*EXTRAIT CITÉ*.
..........
Voici quelques  Extraits  de mon histoire.



Mon histoire débute en janvier 1943.
En réalité elle commence en 1942 lorsque ma mère rencontra mon père.


Pour sa partie française, l'histoire de ma vie se passe à Amiens, dans la Somme, en Picardie et pour ma famille en Allemagne à Schleiz..., Saarbrücken..., Essen..., Holzen..., Oberhausen...

Mon père, en blanc, et des camarades lorsqu'il était en France,
(on ne sait pas où a été prise la photo).

Pendant la dernière guerre, mon père est venu à Amiens. Ma mère est allée pour s'occuper, faire le ménage là où il habitait, rue de Mercey. Ils se sont aimés et je suis donc né en janvier 1943. J'habite toujours dans cette ville...
Ma mère voulait m'appeler Johan. Comme c'était un prénom allemand il a été refusé. On lui a proposé de le remplacer par celui de Jehan. Mes deux autres prénoms sont ceux de mon père.
..........
*LIGNES DE DONNÉES*.
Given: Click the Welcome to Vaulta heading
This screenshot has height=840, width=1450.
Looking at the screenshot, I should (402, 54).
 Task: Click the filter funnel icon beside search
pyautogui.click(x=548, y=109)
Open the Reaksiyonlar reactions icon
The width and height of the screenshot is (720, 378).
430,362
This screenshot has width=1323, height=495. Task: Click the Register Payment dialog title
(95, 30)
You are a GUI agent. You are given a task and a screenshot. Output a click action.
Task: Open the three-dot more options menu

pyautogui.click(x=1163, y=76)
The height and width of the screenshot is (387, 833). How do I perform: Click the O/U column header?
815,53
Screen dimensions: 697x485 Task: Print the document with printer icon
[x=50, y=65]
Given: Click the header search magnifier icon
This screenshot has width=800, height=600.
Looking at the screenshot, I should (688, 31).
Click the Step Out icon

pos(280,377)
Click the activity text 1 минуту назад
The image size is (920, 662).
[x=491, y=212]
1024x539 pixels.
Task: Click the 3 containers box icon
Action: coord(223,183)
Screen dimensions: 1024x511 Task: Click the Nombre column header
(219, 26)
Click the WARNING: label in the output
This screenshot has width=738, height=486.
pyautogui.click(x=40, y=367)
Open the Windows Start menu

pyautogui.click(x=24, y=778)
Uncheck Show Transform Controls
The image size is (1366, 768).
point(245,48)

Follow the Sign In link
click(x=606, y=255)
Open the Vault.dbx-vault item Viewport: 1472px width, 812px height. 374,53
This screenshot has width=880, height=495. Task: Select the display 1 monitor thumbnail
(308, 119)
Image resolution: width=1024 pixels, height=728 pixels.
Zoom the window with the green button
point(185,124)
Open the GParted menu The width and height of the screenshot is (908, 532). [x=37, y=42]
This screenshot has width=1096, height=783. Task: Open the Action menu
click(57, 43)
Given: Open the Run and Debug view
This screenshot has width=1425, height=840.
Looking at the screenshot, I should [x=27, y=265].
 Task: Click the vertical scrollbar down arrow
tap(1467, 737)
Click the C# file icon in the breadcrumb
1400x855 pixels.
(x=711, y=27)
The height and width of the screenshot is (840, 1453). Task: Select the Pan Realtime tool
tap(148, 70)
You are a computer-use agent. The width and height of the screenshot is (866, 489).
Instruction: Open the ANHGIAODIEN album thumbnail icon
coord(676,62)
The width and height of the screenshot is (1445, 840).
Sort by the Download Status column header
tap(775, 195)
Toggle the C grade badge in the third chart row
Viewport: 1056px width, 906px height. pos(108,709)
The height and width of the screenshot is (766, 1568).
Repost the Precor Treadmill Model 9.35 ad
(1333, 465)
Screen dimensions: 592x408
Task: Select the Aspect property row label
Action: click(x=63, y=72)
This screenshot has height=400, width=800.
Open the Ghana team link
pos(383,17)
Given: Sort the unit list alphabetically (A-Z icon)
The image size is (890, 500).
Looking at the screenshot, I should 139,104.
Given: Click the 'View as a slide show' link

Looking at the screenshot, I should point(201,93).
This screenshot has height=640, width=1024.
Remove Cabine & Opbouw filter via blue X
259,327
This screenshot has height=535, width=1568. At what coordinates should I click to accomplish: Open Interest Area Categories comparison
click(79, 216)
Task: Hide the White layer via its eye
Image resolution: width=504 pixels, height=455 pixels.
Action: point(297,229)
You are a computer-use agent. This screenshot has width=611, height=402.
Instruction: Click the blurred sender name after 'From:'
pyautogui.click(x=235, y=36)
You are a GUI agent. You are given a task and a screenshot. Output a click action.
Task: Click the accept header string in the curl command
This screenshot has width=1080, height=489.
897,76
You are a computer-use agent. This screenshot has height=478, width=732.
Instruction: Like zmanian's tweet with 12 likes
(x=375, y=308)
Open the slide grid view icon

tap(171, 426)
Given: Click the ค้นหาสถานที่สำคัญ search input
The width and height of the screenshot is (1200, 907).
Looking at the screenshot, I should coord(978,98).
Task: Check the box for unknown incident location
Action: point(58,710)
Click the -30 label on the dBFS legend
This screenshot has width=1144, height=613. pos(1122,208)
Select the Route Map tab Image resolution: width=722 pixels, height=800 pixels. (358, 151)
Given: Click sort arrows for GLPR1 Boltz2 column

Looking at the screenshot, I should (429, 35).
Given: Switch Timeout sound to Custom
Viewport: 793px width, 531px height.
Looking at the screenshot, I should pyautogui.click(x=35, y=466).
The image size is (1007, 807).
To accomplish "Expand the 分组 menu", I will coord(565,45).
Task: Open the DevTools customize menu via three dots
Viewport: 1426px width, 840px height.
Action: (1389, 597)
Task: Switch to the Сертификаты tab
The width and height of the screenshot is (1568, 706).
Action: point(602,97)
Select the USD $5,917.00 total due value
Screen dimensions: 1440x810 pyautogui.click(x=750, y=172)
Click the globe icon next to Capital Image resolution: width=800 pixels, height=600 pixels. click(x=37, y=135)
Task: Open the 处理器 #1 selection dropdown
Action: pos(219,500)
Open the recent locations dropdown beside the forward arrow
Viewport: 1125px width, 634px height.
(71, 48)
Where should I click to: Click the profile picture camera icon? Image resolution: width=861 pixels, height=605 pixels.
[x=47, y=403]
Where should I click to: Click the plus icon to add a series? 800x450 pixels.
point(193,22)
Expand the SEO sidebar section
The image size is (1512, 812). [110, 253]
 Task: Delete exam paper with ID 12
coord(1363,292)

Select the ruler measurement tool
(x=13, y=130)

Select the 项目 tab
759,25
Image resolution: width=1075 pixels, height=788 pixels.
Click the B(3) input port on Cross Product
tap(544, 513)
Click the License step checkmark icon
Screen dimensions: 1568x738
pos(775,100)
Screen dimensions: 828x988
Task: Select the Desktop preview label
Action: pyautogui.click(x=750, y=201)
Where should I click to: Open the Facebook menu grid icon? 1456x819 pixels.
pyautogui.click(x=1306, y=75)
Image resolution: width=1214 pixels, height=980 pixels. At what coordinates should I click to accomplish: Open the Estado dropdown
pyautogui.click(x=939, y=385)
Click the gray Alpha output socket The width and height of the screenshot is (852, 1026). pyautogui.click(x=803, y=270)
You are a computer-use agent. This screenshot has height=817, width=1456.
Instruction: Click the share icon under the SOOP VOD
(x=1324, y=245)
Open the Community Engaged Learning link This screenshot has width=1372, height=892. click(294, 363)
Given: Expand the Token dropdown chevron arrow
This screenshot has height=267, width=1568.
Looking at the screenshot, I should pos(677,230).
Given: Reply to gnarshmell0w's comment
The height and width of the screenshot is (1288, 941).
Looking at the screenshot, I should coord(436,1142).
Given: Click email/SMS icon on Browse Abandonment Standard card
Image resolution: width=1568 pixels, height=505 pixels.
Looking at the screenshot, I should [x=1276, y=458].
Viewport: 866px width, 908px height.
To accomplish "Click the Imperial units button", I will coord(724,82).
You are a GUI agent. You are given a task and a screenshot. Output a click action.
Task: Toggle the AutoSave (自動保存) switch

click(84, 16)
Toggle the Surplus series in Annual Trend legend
..........
Poursuivez l'extrait cité plus haut, ce récit de vie né à Amiens en 1943, en reprenant juste après sa dernière phrase.

*RÉPONSE*.
Mon père venait souvent nous voir, chez ma mère et mes grands-parents, non loin de l'endroit où il logeait. Il me promenait en landau et m'a appris à marcher dans la rue. Il était très aimé des voisins de ma mère. Notre ancienne voisine de cette époque se souvient très bien de cela.
Peu de temps avant la libération d'Amiens, il est reparti en disant à ma mère qu'il reviendrait quand tout serait terminé.

À cette époque mon père avait un chien. Les seules personnes qui pouvaient s'approcher de moi étaient ma mère, mes grands-parents et bien sûr mon père. Il dormait et montait la garde au pied de mon berceau. Il était très gentil. Il est resté avec nous après le départ de mon père. C'était d'après ma mère un chien policier. Mon père n'étant plus là pour participer à sa nourriture, ma mère, au bout d'un certain temps, a dû se séparer de lui avec beaucoup de regrets. Il ne faut pas oublier qu'il y avait des tickets de rationnement.
Une commerçante du quartier que ma mère connaissait bien et qui possédait une chienne de la même race a bien voulu le prendre. Elle pouvait lui donner toute la nourriture dont il avait besoin. Maman et moi allions régulièrement faire les courses à pied, dans cette épicerie de la rue Saint-Acheul. Cette dame savait que nous allions venir car il se mettait à hurler. Nous l'entendions dans le magasin. Il sentait que nous étions là...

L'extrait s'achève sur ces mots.